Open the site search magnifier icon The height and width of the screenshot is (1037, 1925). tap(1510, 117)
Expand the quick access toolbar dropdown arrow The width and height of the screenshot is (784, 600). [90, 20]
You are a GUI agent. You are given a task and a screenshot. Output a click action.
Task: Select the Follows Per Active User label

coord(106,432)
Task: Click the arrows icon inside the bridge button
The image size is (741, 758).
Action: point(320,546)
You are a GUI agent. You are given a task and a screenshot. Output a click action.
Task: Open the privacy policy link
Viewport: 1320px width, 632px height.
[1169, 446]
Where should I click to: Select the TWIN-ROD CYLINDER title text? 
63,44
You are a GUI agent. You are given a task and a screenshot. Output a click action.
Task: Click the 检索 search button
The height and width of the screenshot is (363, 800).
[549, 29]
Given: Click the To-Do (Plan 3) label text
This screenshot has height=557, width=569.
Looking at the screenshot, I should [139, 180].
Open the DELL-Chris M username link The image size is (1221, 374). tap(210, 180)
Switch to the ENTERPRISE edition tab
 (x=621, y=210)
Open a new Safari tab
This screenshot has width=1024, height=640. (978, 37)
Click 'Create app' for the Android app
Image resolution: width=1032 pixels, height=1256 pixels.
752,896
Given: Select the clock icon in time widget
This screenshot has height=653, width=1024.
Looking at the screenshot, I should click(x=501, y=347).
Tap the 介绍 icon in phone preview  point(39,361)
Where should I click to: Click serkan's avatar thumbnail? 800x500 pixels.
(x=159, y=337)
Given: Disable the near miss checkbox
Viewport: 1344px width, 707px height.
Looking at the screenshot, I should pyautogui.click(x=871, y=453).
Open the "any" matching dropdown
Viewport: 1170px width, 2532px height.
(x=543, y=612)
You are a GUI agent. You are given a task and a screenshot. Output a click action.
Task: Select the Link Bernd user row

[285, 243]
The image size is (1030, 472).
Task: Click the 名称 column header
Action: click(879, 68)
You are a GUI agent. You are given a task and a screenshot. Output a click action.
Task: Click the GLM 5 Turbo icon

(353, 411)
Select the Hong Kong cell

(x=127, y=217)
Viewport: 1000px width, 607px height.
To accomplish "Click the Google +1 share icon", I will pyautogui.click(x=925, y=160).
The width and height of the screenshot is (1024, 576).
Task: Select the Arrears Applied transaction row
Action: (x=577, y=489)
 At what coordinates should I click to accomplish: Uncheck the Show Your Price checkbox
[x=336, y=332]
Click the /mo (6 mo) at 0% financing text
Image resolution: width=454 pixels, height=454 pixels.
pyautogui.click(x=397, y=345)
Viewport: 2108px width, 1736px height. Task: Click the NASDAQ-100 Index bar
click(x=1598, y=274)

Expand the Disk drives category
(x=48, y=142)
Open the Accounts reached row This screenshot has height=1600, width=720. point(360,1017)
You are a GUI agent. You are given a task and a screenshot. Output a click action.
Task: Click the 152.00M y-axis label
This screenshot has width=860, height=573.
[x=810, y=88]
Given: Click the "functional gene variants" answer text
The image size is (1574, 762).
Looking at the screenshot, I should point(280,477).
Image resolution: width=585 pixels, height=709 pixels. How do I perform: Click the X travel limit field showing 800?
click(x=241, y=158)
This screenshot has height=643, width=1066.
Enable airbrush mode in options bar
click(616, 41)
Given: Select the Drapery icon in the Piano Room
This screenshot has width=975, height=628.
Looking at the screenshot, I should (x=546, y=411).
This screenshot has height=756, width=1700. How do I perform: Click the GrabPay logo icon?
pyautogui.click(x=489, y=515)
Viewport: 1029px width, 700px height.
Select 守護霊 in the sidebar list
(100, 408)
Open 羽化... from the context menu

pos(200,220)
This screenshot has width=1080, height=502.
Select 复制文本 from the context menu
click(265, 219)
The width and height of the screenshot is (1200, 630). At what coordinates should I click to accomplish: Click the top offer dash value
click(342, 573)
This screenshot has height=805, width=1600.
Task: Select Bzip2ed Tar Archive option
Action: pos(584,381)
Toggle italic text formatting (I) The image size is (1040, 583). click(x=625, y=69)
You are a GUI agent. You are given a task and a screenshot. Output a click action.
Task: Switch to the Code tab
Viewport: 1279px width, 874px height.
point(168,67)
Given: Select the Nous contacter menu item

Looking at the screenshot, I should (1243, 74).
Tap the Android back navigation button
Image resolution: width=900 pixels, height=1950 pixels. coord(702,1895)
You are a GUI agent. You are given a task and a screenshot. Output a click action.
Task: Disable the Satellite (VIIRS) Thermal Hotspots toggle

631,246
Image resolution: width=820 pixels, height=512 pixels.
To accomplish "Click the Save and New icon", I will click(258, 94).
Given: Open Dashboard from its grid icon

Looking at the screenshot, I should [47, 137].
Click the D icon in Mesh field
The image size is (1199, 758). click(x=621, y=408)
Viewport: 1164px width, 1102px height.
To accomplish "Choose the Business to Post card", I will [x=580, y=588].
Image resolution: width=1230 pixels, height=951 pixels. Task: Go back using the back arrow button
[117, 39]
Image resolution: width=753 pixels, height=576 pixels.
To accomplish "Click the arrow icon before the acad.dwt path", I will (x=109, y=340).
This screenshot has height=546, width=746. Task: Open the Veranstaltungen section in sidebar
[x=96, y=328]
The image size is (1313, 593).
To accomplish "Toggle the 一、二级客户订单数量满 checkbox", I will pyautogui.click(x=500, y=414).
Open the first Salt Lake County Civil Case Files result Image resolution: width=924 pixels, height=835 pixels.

• • •

The problem >> In the data above, start at the line that has "Select the Hong Kong cell", stop after the line that has "Open the Accounts", and print every line in between exactly as it stands.

Task answer >>
Select the Hong Kong cell

(x=127, y=217)
Viewport: 1000px width, 607px height.
To accomplish "Click the Google +1 share icon", I will pyautogui.click(x=925, y=160).
The width and height of the screenshot is (1024, 576).
Task: Select the Arrears Applied transaction row
Action: (x=577, y=489)
 At what coordinates should I click to accomplish: Uncheck the Show Your Price checkbox
[x=336, y=332]
Click the /mo (6 mo) at 0% financing text
Image resolution: width=454 pixels, height=454 pixels.
pyautogui.click(x=397, y=345)
Viewport: 2108px width, 1736px height. Task: Click the NASDAQ-100 Index bar
click(x=1598, y=274)

Expand the Disk drives category
(x=48, y=142)
Open the Accounts reached row This screenshot has height=1600, width=720. point(360,1017)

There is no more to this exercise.